Small stores have blamed business rates for their difficulties in balancing the books

The plight of Britain's high streets has been well documented in the press, with independent retailers and established chains being forced to close due to the unsustainable costs of trying to stay in business.

While in some respects the problem stems from the recession and consumers' changing shopping habits, other explanations have also been sought, with many small store owners blaming expensive business rates for their troubles.

This is reflected by research we've conducted ourselves, with 15% of our customers listing the charges as their most unfairly priced overhead. With many public figures and industry bodies calling for the rates to be reviewed, the issue is clearly a pressing one - but just how big an impact do the costs have on independent retailers?

Picking apart the problem

One of the biggest complaints surrounding business rates is that they're determined by the rental value of a business's premises, but this is only reviewed once every five years. Under the current system, retailers are paying rates based on calculations made when the market was at its peak in 2008.

Given the struggles of the economy and the recession that the country has experienced since then, the argument is that many shop owners have been charged at a far higher level than they would have been if revaluations were carried out more frequently. On the whole, rental values decreased dramatically after the economy collapsed - but businesses' rateable values (which determine how much they pay in rates) have remained the same.

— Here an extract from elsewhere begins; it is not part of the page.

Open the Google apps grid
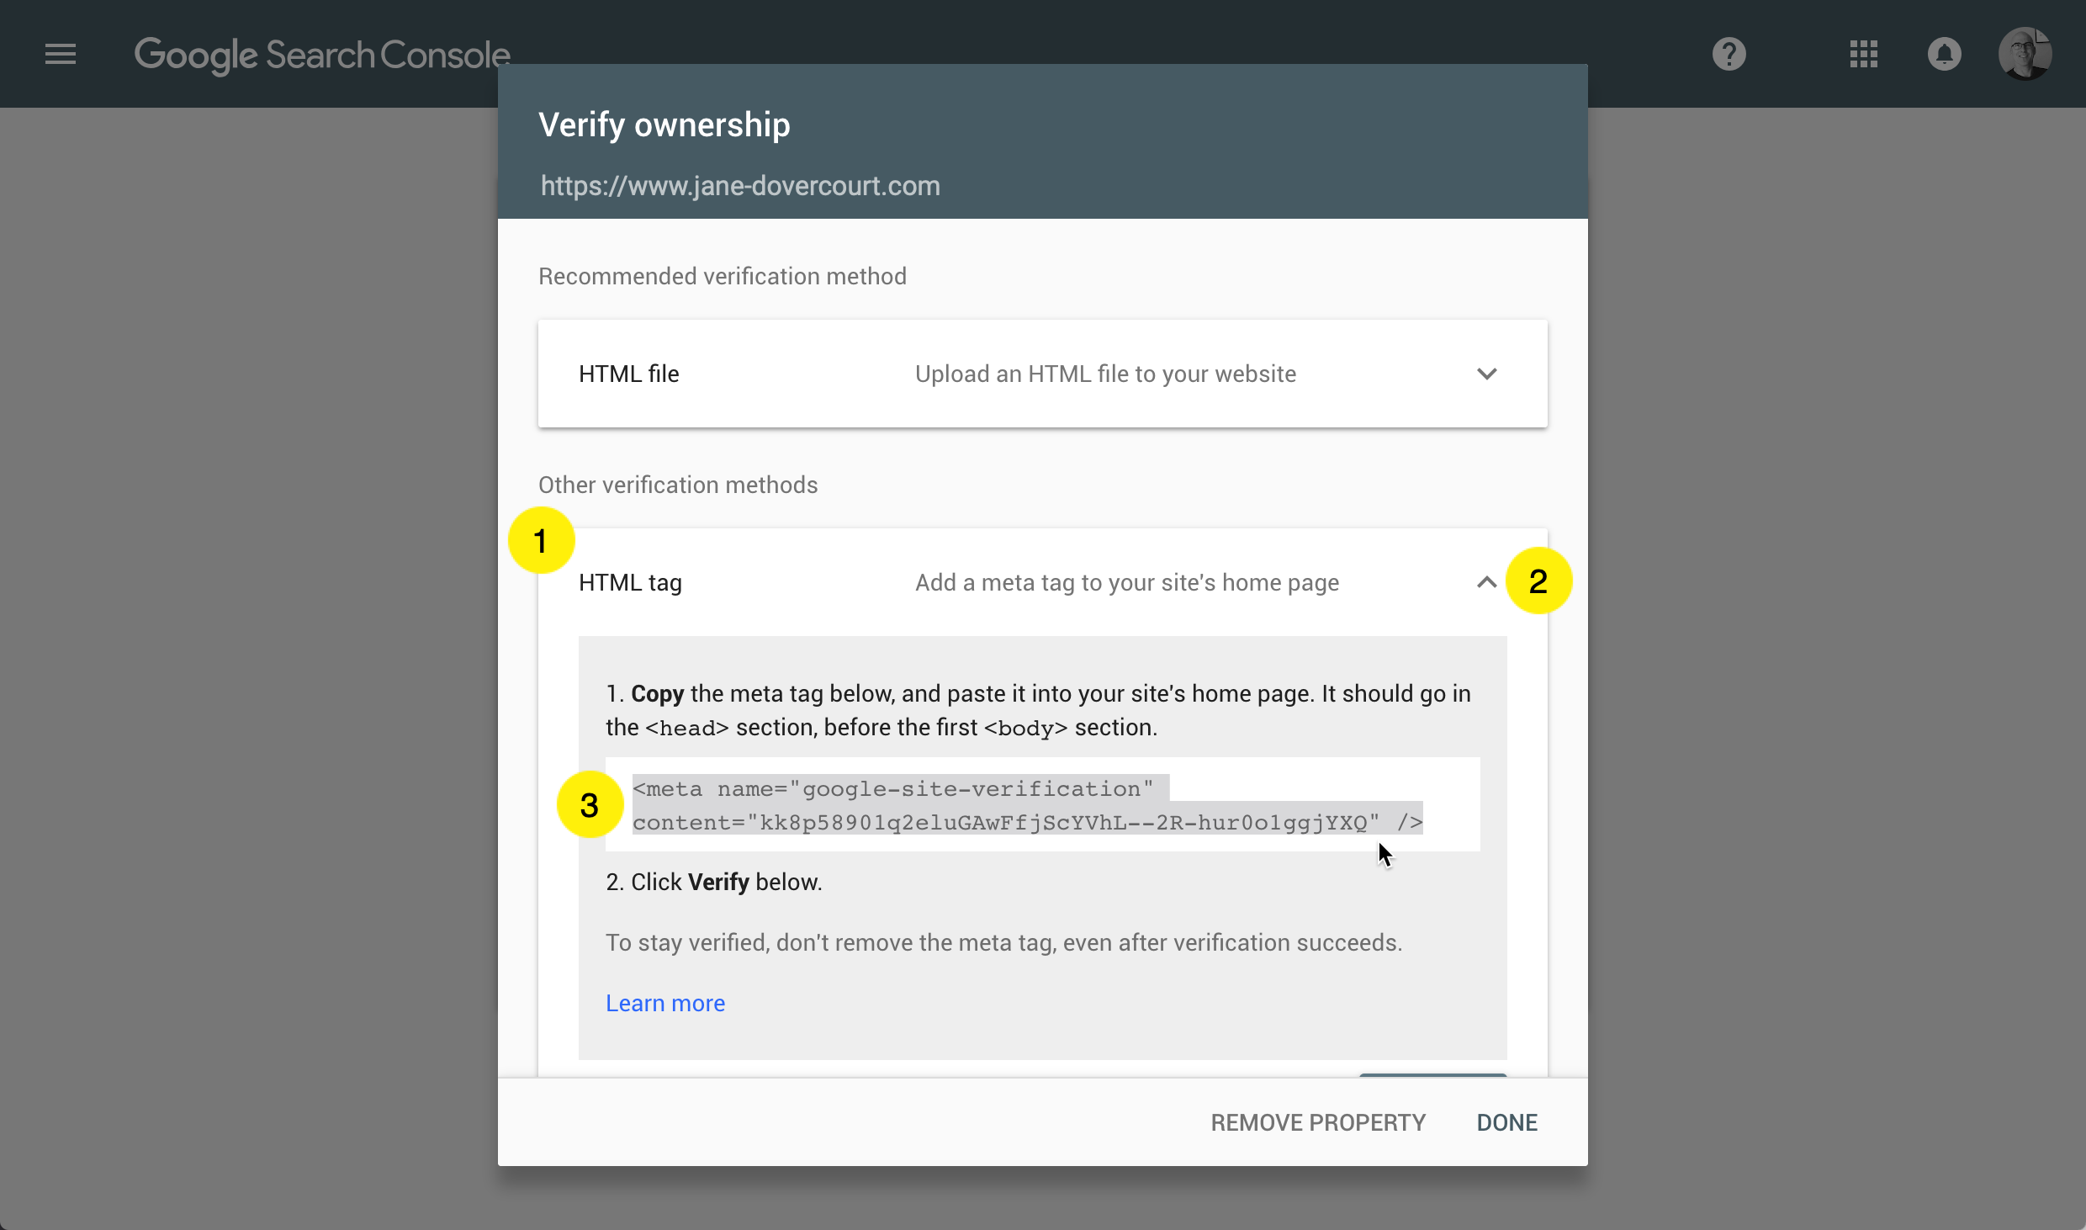The width and height of the screenshot is (2086, 1230). [x=1863, y=55]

By the time new charges are introduced, businesses will have spent nine years paying rates that were determined during the peak of the market boom. Strong frustration is justified

With the government having announced a delay that means another revaluation will not be carried out until 2015, retailers are set to continue paying their existing rates until 2017. Indeed, by the time new charges are introduced, businesses will have spent nine years paying rates that were determined during the peak of the market boom. Strong frustration is justified. 

Choosing sides

Despite the anger, high streets minister Brandon Lewis maintains that retailers would not see a boost from an immediate revaluation of business rates, arguing that the only beneficiaries would be London office tenants.

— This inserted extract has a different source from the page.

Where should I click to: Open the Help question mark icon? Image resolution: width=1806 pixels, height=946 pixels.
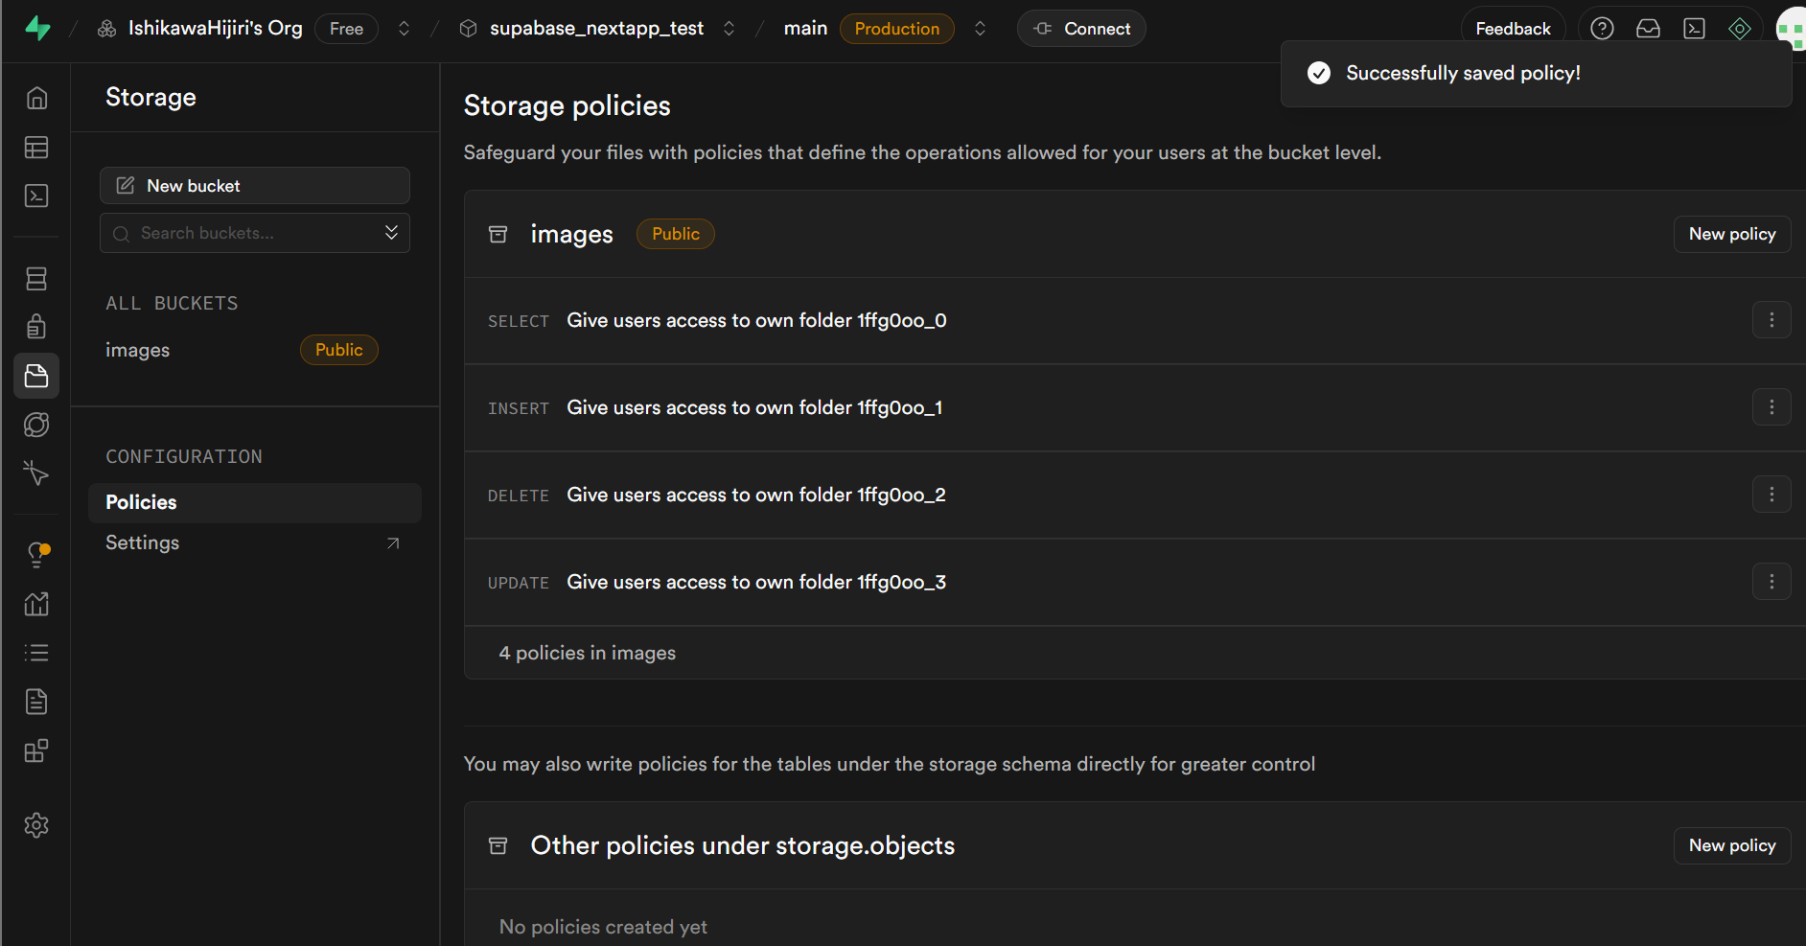1602,29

Yet while the minister insists that figures released by the Valuation Office Agency support his position, industry bodies and experts alike have called for the system to be reviewed in order to relieve the financial pressure on smaller stores.

Former Iceland boss and high street activist Bill Grimsey has gone so far as to directly challenge Mr Lewis' assertion, and information gathered by his team of specialists claims that the delay to revaluations will only serve to keep independent retailers' rates artificially high.

Finding an answer

It's difficult to understand exactly what the fix is, but the general consensus outside government is that a remedy has to be found.

Commenting on business rates, Helen Dickinson, director general of the British Retail Consortium, said: "Complete reform is the only solution that can support retailers in continuing to deliver a vibrant and sustainable retail industry for UK consumers and local communities."

Labour leader Ed Miliband has his own ideas, too, and recently promised to reverse the coalition's plans to increase business rates for smaller firms. The move would equate to an £800 million tax break, and would be paid for by scrapping a scheduled cut to corporate tax.

Positive change

Business rates are undoubtedly a contentious issue, and there's no sign that problems are set to go away - especially given the government's apparent reluctance to reform the system.

As such, the coming years will be crucial in determining whether Britain's independent businesses could benefit from a comprehensive tax overhaul. Even if the answer is yes, there's no telling how or when the appropriate measures will be enforced - but that doesn't mean retailers should give up calling for positive change.